Greater Swiss Mountain Dogs are a large breed and require space. They also require moderate activity and regular exercise. A true working breed, the Swissy is most content when he has a job or purpose.
Swissys are most content in the company of their families. They are not well suited to kenneling and confinement away from the activities of the household. Though capable of withstanding the elements, the Swissy's nature is best suited to being a family member and house companion.
Swissys are alert and vigilant. This means that they will bark at neighbors, guests, and just about anything going on in the neighborhood! They have a natural protective instinct to guard home and family.
Most Swissys like the company of children, but NO large dog should be left unattended with young children. Due to the Swissy's robust size and active nature, they can easily topple children unintentionally.
Swissys have several major health problems to consider. In addition to the common orthopedic ailments of large breeds, such as OCD and hip dysplasia, the GSMD is afflicted by a very serious condition known as Gastric Dilation Volvulus, or "bloat". Epilepsy is another very serious health concern. All of these conditions can be costly to treat and manage.
Swissys are strong dogs! They are powerful in physical strength and strong-willed and can often be a challenge to leash train. Swissys love to pull. Keep in mind that children (and for that matter some adults!) may have a difficult time walking a Swissy throughout the neighborhood.

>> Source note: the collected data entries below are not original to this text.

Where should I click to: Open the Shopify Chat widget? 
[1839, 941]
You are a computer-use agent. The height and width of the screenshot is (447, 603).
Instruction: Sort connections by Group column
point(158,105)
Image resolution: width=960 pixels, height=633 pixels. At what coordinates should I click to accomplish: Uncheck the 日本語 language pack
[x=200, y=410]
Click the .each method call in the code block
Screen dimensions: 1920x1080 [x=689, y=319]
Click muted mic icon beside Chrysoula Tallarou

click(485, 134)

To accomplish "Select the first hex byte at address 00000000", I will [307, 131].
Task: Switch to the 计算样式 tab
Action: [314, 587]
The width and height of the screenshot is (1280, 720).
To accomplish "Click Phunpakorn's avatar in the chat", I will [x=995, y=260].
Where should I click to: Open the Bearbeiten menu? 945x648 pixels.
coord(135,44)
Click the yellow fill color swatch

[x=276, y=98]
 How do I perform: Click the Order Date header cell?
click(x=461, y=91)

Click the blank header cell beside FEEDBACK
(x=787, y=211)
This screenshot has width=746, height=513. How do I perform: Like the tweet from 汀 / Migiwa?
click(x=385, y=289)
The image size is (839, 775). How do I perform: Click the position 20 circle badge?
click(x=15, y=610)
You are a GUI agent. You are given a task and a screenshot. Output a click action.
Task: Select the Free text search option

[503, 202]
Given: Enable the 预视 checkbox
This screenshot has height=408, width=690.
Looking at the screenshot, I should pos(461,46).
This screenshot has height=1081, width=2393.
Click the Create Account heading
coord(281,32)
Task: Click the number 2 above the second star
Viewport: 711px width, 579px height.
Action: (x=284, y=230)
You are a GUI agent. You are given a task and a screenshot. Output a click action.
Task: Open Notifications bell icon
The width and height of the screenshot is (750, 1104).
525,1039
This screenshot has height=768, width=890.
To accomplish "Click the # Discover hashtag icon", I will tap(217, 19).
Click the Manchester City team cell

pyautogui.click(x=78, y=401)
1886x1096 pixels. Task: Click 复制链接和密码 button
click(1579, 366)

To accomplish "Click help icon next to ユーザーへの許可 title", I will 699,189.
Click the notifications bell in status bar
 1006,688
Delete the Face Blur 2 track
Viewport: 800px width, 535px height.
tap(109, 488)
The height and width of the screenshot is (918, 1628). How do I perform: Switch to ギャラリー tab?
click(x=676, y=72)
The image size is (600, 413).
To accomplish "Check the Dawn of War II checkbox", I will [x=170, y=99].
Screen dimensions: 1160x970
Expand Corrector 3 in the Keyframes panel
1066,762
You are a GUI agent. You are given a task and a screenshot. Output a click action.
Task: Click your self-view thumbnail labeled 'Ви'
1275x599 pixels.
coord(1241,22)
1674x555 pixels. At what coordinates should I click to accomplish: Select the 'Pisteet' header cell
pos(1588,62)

Because many Swissys have a well developed prey drive, they require a fenced yard for safe containment. A neighbor's cat or unsuspecting squirrel can become the target of chase!
Swissy temperaments vary but are overall quite complex due to their working dog nature and development. Greater Swiss Mountain Dogs are NOT a good choice for inexperienced or first time dog owners. In the hands of an experienced owner, the Swissy can be a wonderful family companion.
GSMDs require diligent socialization at an early age. This means meeting many new people and being introduced to many new situations. Socializing a Swissy is a commitment not to be taken lightly. Some GSMDs may exhibit dog aggression, particularly intra-sex aggression in intact animals.
Swissys are slow maturing both mentally and physically. Because of orthopedic concerns related to large breed dogs, great care must be taken to prevent injury during growth stages. Despite their sturdy build, the breed is, in effect, quite fragile during these growth periods. The Swissy is not a breed that can sustain unlimited exercise or activities such as jogging at a young age.
Swissys shed!!! A common misconception is that the short coat of the GSMD sheds very little, and nothing could be further from the truth. The Swissy has a thick undercoat which sheds continually throughout the year and requires regular grooming.
If you are interested in breeding, you should know that the GSMD is prone to whelping difficulties and often require cesarean sections. They are not easy to breed!
Finally, Swissys need TRAINING! Prepare to devote the time and energy to ensure your dog has all of the "tools" it needs to become a good citizen.